**GIVEN TASK:**
Rewrite the material as a numbered list with one entry per line, skipping blank lines and leaving out the pictures.

**PROVIDED RECORDS:**
********************

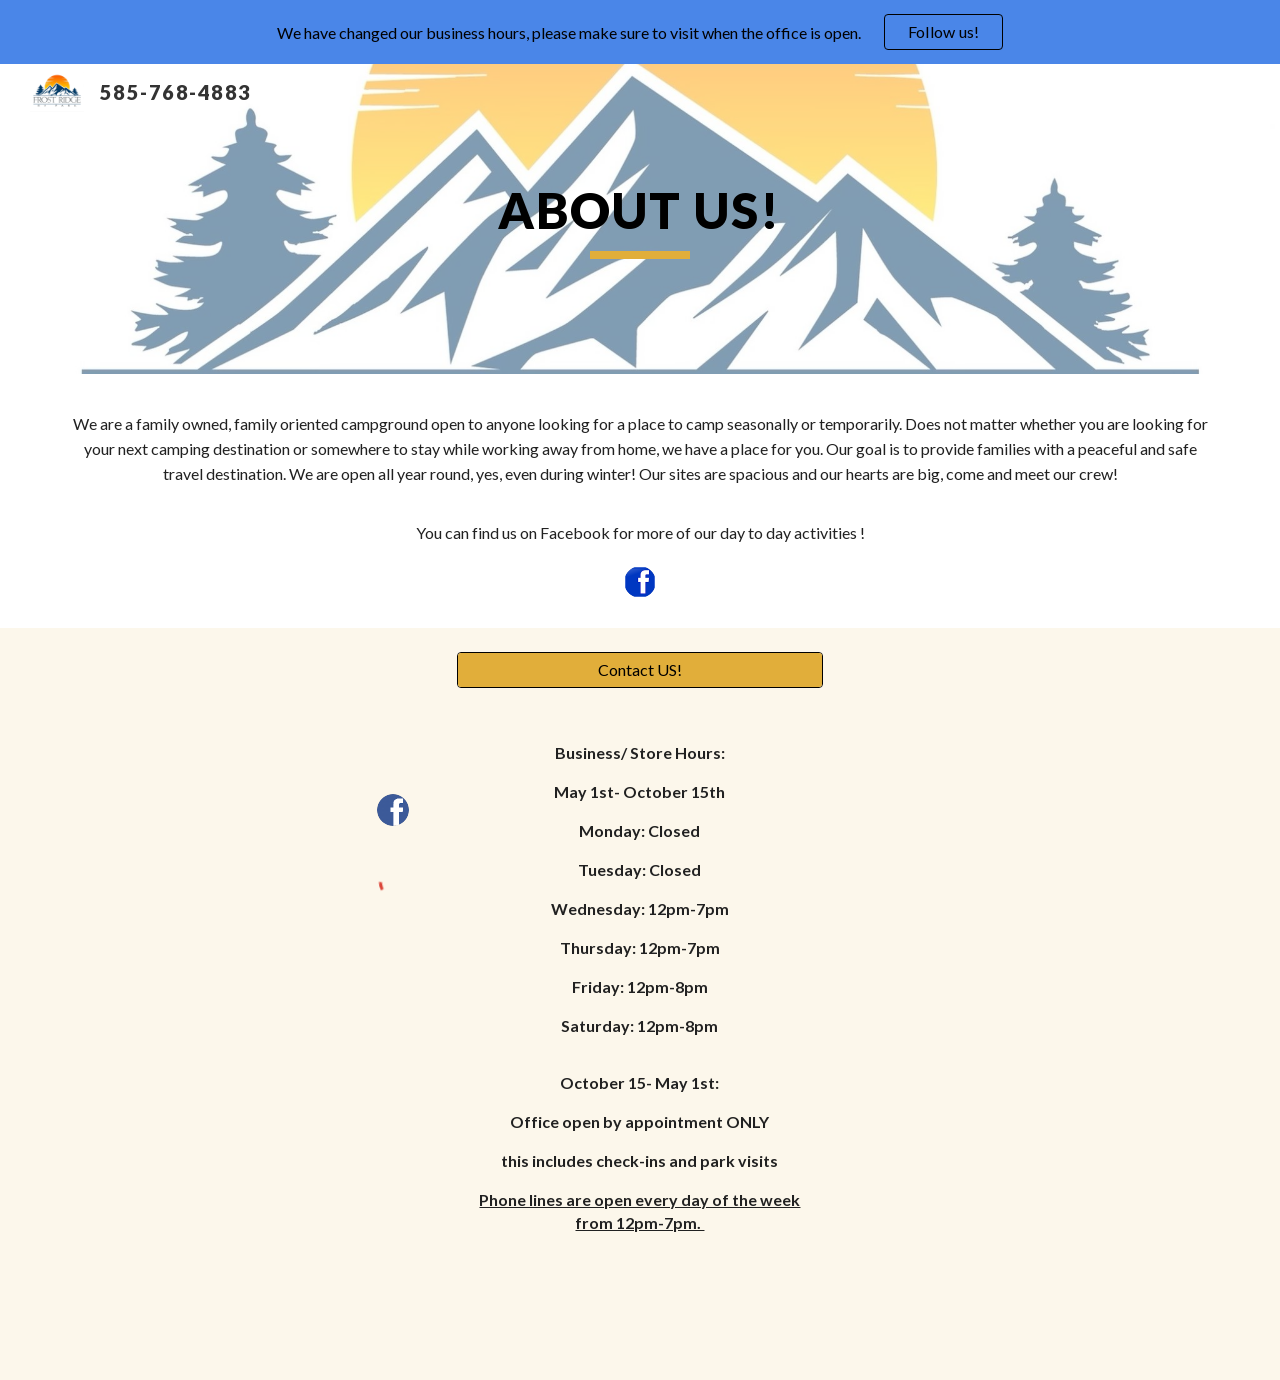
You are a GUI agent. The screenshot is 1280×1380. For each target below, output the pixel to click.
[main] (640, 219)
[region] (640, 32)
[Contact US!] (639, 670)
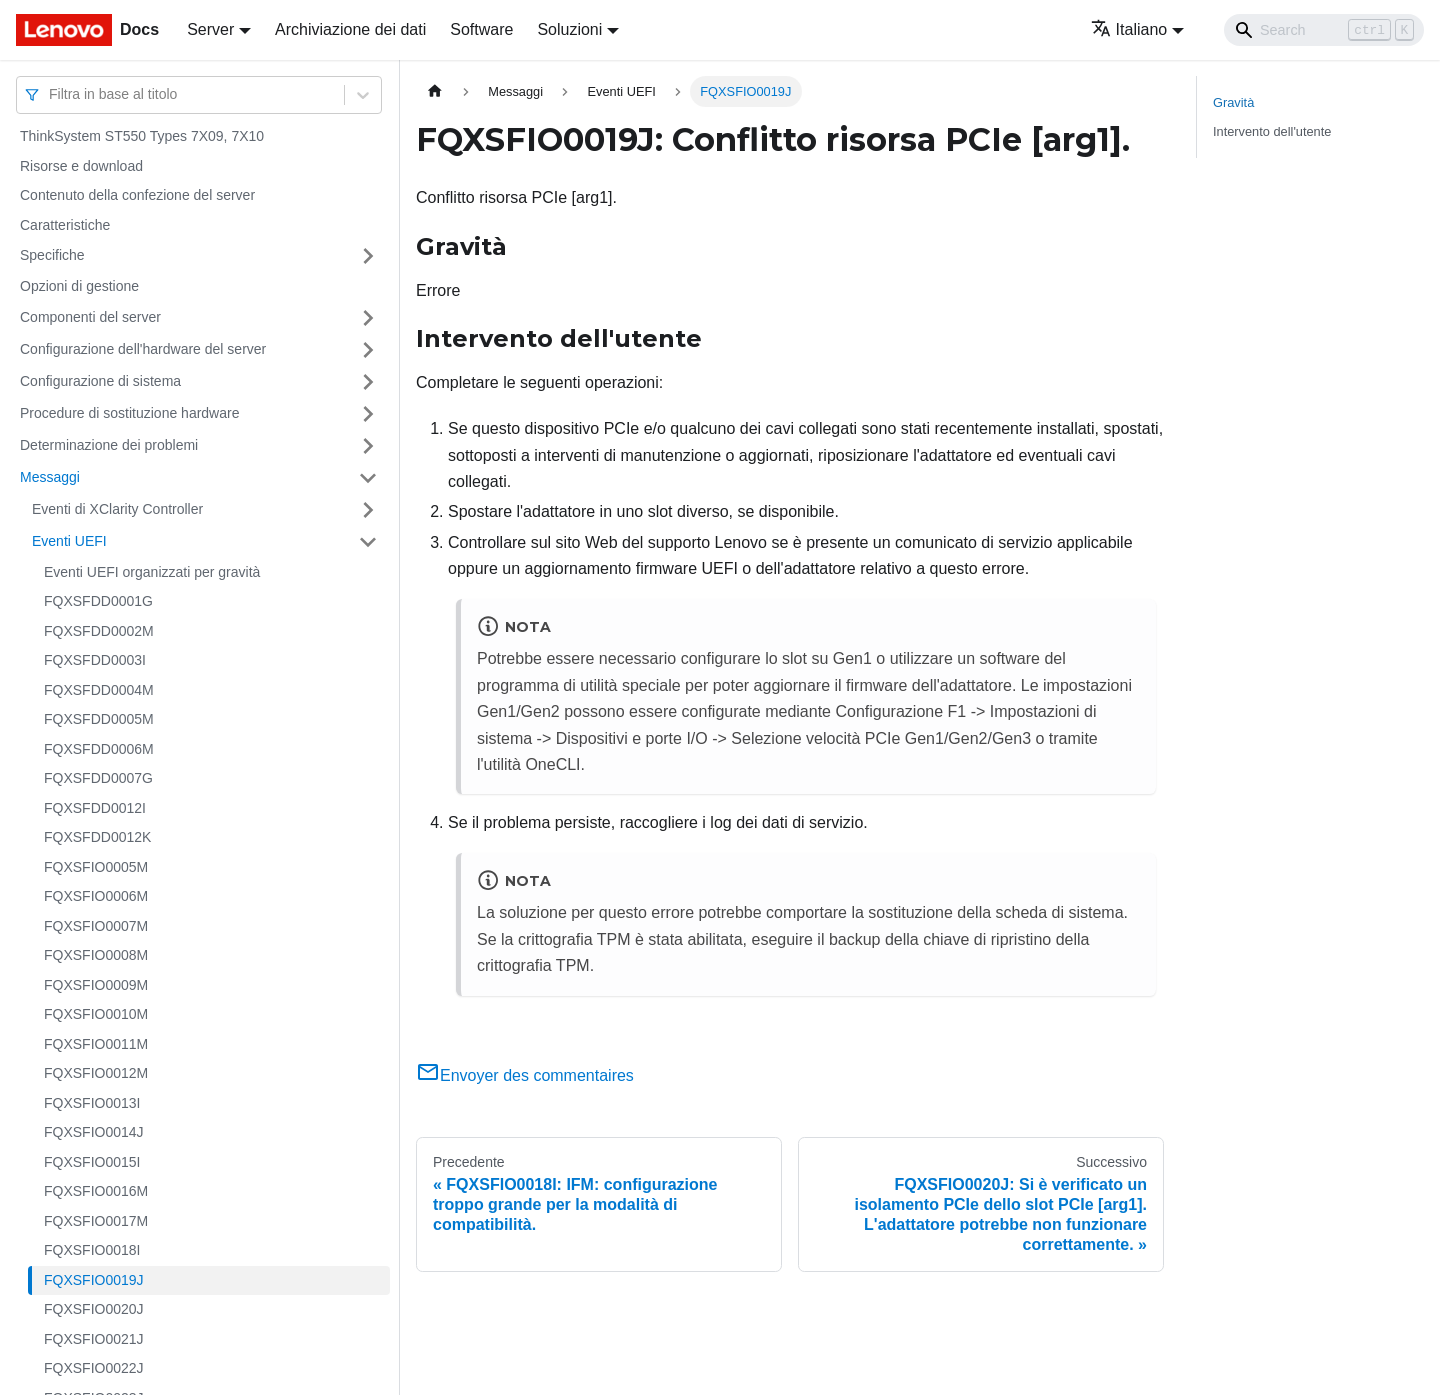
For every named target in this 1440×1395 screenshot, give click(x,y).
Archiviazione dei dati (350, 29)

********************

**THE SOLUTION:**
1. You are a GUI agent. The screenshot is 1280×1380. For each target below, output the pixel to click.
2. [main] (640, 219)
3. [region] (640, 32)
4. [Contact US!] (639, 670)
5. For every named target in this 1440×1395 screenshot, give click(x,y).
6. Archiviazione dei dati (350, 29)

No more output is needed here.